The 299 turtles lost represent less than five per cent of the total number of turtles kept at the farm, which is used largely as a breeding facility for the animals.
“Immediately after repairs were completed and water pumping operations returned to normal, the management team at the Cayman Turtle Farm met to review the incident and put improved mitigating procedures and systems into place,” the statement noted.
“We are now implementing new procedures and emergency back-up water supply systems aimed at avoiding a similar loss of turtles in any future main water loss situation. Additionally, the core water pumping and piping system at the farm is being monitored and some key valves that failed are being replaced, with new parts and components already on order to be installed upon arrival.”

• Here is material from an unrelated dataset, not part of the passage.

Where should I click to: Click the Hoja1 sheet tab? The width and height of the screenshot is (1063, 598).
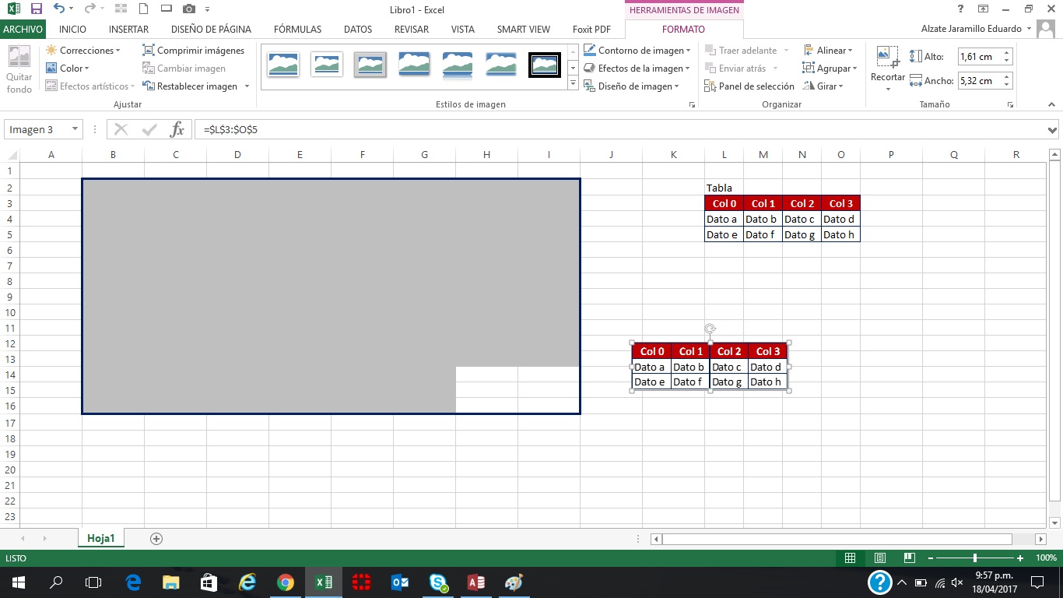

The cost of such repairs for the facility, which does receive about $8 million to $9 million in subsidies from the Cayman Islands government each year, were not immediately known.
“The responsible stewardship of the animals in our care is a responsibility that we take very seriously and our crew works hard and diligently every day to ensure that safe and optimal operating conditions are maintained,” the Turtle Farm statement indicated. “We remain saddened by this recent loss – the first of its kind in the Cayman Turtle Farm’s 40-plus years in existence.”
Shortly after the water line break, an Island-wide power outage hit Cayman on 25 July. This sidelined the turtle farm’s seaside pumps again for about six or seven hours.
“Some of the new system setups that were put in place since the incident with the broke pipe have proven their worth,” the farm’s statement read. “We were able to get through that without any…loss of our animals.”
Since taking the helm at the turtle farm, managing director Tim Adam has implemented several measures in an attempt to boost the number of turtle hatchlings.
Turtle birth rates at the farm have decreased steadily over the years. Once there were 20,000 sea turtles at the facility, but that number has recently dwindled to 7,000.
Mr. Adam told the Legislative Assembly in 2010 that officials had begun feeding the breeding turtles an enhanced formula one lawmaker referred to as “turtle Viagra”.
Mr. Adam also said the turtle farm staff has removed all first-generation turtles – those that were captured in the wild – from the breeding pond.
This is a move aimed to convince international authorities that Cayman’s turtle stock is not being taken from the wild. Mr. Adam hopes that Cayman eventually could trade its turtle products, including meat and shells, abroad if CITES (Convention on International Trade in Endangered Species) relaxes standards for Cayman on trading green sea turtle parts.